Simmons was listed in various sources as a wood and lumber dealer (1870), a fruit dealer/exporter (1881- 1911), and a farmer (1901, 1911). He married Eliza Ann Webb (1830-1914) in 1860. After she died of heart failure following a paralytic stroke, he remarried in 1915 to Nancy Eleanor Sanderson (née Greenway, 1846-1933), the widow of George Sanderson (1834-1914). When they were married, Daniel was 85 and Nancy was 69. Daniel and Eliza Simmons had a single daughter, Lena Estella (1861-1869), who died when she was eight years old. Some time prior to 1881 they adopted Annie Eliza Bader (1870-1926), thereafter known as Annie Eliza Simmons. Apart from the occupations listed above, Simmons seems to have had a lot of real estate dealings in the Colborne area, including the transaction under discussion here.

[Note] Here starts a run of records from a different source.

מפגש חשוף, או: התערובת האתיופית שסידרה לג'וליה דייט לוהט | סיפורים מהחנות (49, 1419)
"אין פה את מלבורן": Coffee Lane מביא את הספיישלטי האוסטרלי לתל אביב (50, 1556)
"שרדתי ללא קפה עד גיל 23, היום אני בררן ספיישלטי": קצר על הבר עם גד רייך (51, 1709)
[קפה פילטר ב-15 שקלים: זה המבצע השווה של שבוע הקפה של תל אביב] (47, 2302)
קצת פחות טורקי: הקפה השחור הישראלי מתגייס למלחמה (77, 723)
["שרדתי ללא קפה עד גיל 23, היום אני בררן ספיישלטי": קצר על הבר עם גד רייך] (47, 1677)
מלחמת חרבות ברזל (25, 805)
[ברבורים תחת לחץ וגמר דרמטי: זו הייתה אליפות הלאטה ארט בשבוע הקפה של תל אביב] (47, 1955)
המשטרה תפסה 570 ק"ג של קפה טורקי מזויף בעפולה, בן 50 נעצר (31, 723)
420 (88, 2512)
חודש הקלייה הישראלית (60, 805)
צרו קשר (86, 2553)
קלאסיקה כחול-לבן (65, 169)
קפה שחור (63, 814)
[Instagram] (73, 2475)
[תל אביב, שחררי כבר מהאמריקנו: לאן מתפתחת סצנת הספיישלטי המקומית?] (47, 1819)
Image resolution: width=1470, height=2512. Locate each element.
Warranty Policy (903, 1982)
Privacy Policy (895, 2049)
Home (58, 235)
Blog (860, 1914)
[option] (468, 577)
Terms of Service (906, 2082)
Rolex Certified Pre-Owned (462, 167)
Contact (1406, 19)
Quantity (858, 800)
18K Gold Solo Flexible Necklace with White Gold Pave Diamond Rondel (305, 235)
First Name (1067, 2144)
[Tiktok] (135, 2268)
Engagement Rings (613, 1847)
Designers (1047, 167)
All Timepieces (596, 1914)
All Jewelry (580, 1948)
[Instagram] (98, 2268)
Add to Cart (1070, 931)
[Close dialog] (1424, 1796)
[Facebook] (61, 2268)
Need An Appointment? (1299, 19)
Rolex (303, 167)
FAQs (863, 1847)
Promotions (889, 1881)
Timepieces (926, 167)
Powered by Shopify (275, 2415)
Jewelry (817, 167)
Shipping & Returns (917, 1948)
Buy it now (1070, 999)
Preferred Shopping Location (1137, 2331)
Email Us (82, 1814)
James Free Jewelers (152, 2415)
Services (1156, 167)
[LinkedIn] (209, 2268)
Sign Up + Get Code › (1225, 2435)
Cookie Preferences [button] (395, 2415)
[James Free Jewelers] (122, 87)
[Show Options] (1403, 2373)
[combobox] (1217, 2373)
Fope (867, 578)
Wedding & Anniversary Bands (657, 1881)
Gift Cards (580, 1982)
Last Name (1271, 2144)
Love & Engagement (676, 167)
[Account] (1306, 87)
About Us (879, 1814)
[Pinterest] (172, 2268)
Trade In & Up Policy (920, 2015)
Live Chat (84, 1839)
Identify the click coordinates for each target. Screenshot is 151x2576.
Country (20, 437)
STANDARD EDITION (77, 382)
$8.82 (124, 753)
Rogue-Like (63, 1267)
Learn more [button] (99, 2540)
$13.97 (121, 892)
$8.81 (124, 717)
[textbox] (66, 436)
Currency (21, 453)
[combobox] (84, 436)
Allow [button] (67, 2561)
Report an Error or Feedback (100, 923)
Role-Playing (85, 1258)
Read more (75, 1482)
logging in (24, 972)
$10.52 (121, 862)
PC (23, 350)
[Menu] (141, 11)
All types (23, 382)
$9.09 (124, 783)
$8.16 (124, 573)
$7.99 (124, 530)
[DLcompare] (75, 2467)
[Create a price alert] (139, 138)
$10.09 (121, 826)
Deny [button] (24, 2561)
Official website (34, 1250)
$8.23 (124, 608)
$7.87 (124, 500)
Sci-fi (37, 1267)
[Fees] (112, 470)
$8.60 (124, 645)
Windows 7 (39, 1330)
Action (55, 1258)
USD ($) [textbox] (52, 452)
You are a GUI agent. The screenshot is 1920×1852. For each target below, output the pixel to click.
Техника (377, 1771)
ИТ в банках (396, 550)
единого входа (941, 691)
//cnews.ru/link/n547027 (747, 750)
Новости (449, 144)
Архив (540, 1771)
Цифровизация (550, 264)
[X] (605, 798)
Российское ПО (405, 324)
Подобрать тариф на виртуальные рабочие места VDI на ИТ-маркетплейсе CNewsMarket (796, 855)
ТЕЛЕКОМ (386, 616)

On 2 June 1881 Simmons transferred Lots 88 and 89 to James Craick (1825-1912) and William Johnson (?-?). These gentlemen were Port Hope merchants who had been made trustees under a marriage settlement made by Thomas Wallace Cumming (1846-1880) and Daniel Lewis in contemplation of a marriage between Cumming and Martha Helena Maybee (1847-1882), which had occurred in 1873. It is unclear what this marriage had to do with Reid Lots 88 and 89, especially given the fact that Cumming had been dead for over a year when Craick and Johnson became involved with the properties.

Craick and Johnson retained control over the properties until 27 March 1901 when Reid Lot 89 and an adjacent bit of Lot 88 went to Alice Louisa Cumming (1879-?) and the remainder of Lot 88 went to Ina McMurray Johns (1880-?). These were the two surviving daughters of Thomas and Martha Cumming. Ina was married electrician Bartholomew Johns (ca. 1877-?) of Rossland, British Columbia. Alice was unmarried and still living in Colborne. 30 Toronto Street stands on the land that went to Alice Cumming and 28 Toronto Street stands on the land that went to Ina Johns.

On 11 February 1902 Ina Johns transferred her part of Reid Lot 88 to her sister, so that Alice again owned all of both lots 88 and 89. By 28 August 1905, when she sold the northern part of her property to James Raglan Elliott (1859-1933), she had moved to Port Hope. Elliott was a Colborne carpenter who was married to Isabella Hendren (1870-1914). He also seems to have been married to one or two other women, but the sequence of wives and children is unclear. He died of lobar pneumonia in Colborne in 1933. On 13 September 1906 Elliott transferred ownership of Reid Lot 89 to his wife.

Anna Sybilla Keeler got Lots 88 and 89 from her father for $1 in 1875. She and her husband sold them to Daniel Simmons in 1877 for $370. The Lots then passed into the trusteeship of Craick and Johnson in 1881 and finally returned, in 2 parts, to Alice Cumming and Ina Johns in 1901. Both of them paid $1. Finally, James Elliott paid $850 in 1905 for half that had gone to Alice Cumming. This suggests that there was probably no house present before 1877. Since $850 was paid in 1905 for only part of the land that had cost Daniel Simmons $375 in 1877, it looks as if the house was probably there by then. If true, the house was built by Daniel Simmons or it was built while the property was under the trusteeship of Craick and Johnson.

Occupancy is also unclear. Daniel Simmons lived in a house on King Street East. Craick and Johnson were residents of Port Hope. Some member or members of the Cumming family could have lived there during the Craick/Johnson period, since those gentlemen seem to have been holding it as trustees for that family. Both Ina Johns and Alice Cumming owned property elsewhere in town, so it is uncertain where they lived. The only resident we can be sure of was James Elliott. He is listed in the 1911 census as a resident of 89 Toronto Street.